* [EXERCISE OBJECTIVE]: Reproduce the entries below, please. Keep every character the same.

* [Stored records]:
Start of Block

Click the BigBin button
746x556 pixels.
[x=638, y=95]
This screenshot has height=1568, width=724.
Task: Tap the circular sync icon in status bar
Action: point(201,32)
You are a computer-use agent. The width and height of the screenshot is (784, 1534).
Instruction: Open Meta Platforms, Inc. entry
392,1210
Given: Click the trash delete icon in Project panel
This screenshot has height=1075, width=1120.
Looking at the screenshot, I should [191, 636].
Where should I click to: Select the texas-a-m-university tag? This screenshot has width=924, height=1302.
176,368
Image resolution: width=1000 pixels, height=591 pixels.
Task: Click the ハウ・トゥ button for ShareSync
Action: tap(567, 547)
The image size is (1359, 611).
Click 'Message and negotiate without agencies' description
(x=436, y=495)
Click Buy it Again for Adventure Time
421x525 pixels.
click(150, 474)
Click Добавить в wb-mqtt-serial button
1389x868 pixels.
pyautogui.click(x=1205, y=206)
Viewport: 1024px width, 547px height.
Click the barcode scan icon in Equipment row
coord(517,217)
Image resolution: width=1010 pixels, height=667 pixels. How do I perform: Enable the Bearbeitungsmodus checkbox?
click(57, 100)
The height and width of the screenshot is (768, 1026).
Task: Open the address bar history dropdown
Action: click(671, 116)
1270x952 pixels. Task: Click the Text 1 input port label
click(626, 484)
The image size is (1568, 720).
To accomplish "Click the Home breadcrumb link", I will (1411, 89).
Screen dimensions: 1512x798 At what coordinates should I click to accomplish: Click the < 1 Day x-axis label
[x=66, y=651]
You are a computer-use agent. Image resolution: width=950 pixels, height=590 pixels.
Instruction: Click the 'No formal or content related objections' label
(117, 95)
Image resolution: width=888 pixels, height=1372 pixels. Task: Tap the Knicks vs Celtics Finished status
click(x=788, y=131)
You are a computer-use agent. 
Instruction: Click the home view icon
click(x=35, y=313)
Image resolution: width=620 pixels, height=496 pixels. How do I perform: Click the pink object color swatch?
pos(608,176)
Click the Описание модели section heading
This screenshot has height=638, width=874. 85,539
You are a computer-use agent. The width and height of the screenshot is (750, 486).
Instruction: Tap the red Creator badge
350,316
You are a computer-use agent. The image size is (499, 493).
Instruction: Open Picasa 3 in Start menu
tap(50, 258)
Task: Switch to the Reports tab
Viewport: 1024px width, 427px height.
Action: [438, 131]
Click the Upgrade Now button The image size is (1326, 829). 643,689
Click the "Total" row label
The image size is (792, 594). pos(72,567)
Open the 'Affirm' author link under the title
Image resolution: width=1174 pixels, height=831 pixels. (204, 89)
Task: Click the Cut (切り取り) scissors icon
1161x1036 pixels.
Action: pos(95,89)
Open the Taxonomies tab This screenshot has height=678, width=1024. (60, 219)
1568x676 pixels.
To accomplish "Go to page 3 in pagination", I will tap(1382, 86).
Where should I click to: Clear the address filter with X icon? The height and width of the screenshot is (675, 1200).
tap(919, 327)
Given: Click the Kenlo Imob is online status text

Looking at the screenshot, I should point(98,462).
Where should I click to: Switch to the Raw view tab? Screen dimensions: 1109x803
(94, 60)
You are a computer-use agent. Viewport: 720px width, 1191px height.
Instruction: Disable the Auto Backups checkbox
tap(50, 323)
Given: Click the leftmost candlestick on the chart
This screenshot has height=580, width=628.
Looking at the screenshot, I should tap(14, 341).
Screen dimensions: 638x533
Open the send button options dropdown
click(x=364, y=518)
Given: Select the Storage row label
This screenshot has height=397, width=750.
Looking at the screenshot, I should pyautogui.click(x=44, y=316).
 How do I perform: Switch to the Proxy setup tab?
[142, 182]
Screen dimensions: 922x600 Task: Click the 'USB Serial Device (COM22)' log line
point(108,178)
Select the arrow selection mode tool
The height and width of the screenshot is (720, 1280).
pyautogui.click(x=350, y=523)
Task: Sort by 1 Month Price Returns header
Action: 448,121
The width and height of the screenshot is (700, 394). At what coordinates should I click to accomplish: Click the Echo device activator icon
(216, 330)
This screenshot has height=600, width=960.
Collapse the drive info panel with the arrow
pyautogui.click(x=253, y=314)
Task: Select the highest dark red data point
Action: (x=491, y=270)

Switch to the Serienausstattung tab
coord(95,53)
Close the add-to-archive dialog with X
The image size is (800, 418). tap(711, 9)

End of Block

* [OUTPUT BELOW]:
Click the BigBin button
746x556 pixels.
[x=638, y=95]
This screenshot has height=1568, width=724.
Task: Tap the circular sync icon in status bar
Action: point(201,32)
You are a computer-use agent. The width and height of the screenshot is (784, 1534).
Instruction: Open Meta Platforms, Inc. entry
392,1210
Given: Click the trash delete icon in Project panel
This screenshot has height=1075, width=1120.
Looking at the screenshot, I should [191, 636].
Where should I click to: Select the texas-a-m-university tag? This screenshot has width=924, height=1302.
176,368
Image resolution: width=1000 pixels, height=591 pixels.
Task: Click the ハウ・トゥ button for ShareSync
Action: tap(567, 547)
The image size is (1359, 611).
Click 'Message and negotiate without agencies' description
(x=436, y=495)
Click Buy it Again for Adventure Time
421x525 pixels.
click(150, 474)
Click Добавить в wb-mqtt-serial button
1389x868 pixels.
pyautogui.click(x=1205, y=206)
Viewport: 1024px width, 547px height.
Click the barcode scan icon in Equipment row
coord(517,217)
Image resolution: width=1010 pixels, height=667 pixels. How do I perform: Enable the Bearbeitungsmodus checkbox?
click(57, 100)
The height and width of the screenshot is (768, 1026).
Task: Open the address bar history dropdown
Action: click(671, 116)
1270x952 pixels. Task: Click the Text 1 input port label
click(626, 484)
The image size is (1568, 720).
To accomplish "Click the Home breadcrumb link", I will (1411, 89).
Screen dimensions: 1512x798 At what coordinates should I click to accomplish: Click the < 1 Day x-axis label
[x=66, y=651]
You are a computer-use agent. Image resolution: width=950 pixels, height=590 pixels.
Instruction: Click the 'No formal or content related objections' label
(117, 95)
Image resolution: width=888 pixels, height=1372 pixels. Task: Tap the Knicks vs Celtics Finished status
click(x=788, y=131)
You are a computer-use agent. 
Instruction: Click the home view icon
click(x=35, y=313)
Image resolution: width=620 pixels, height=496 pixels. How do I perform: Click the pink object color swatch?
pos(608,176)
Click the Описание модели section heading
This screenshot has height=638, width=874. 85,539
You are a computer-use agent. The width and height of the screenshot is (750, 486).
Instruction: Tap the red Creator badge
350,316
You are a computer-use agent. The image size is (499, 493).
Instruction: Open Picasa 3 in Start menu
tap(50, 258)
Task: Switch to the Reports tab
Viewport: 1024px width, 427px height.
Action: [438, 131]
Click the Upgrade Now button The image size is (1326, 829). 643,689
Click the "Total" row label
The image size is (792, 594). pos(72,567)
Open the 'Affirm' author link under the title
Image resolution: width=1174 pixels, height=831 pixels. (204, 89)
Task: Click the Cut (切り取り) scissors icon
1161x1036 pixels.
Action: pos(95,89)
Open the Taxonomies tab This screenshot has height=678, width=1024. (60, 219)
1568x676 pixels.
To accomplish "Go to page 3 in pagination", I will tap(1382, 86).
Where should I click to: Clear the address filter with X icon? The height and width of the screenshot is (675, 1200).
tap(919, 327)
Given: Click the Kenlo Imob is online status text

Looking at the screenshot, I should point(98,462).
Where should I click to: Switch to the Raw view tab? Screen dimensions: 1109x803
(94, 60)
You are a computer-use agent. Viewport: 720px width, 1191px height.
Instruction: Disable the Auto Backups checkbox
tap(50, 323)
Given: Click the leftmost candlestick on the chart
This screenshot has height=580, width=628.
Looking at the screenshot, I should tap(14, 341).
Screen dimensions: 638x533
Open the send button options dropdown
click(x=364, y=518)
Given: Select the Storage row label
This screenshot has height=397, width=750.
Looking at the screenshot, I should pyautogui.click(x=44, y=316).
 How do I perform: Switch to the Proxy setup tab?
[142, 182]
Screen dimensions: 922x600 Task: Click the 'USB Serial Device (COM22)' log line
point(108,178)
Select the arrow selection mode tool
The height and width of the screenshot is (720, 1280).
pyautogui.click(x=350, y=523)
Task: Sort by 1 Month Price Returns header
Action: 448,121
The width and height of the screenshot is (700, 394). At what coordinates should I click to accomplish: Click the Echo device activator icon
(216, 330)
This screenshot has height=600, width=960.
Collapse the drive info panel with the arrow
pyautogui.click(x=253, y=314)
Task: Select the highest dark red data point
Action: (x=491, y=270)

Switch to the Serienausstattung tab
coord(95,53)
Close the add-to-archive dialog with X
The image size is (800, 418). tap(711, 9)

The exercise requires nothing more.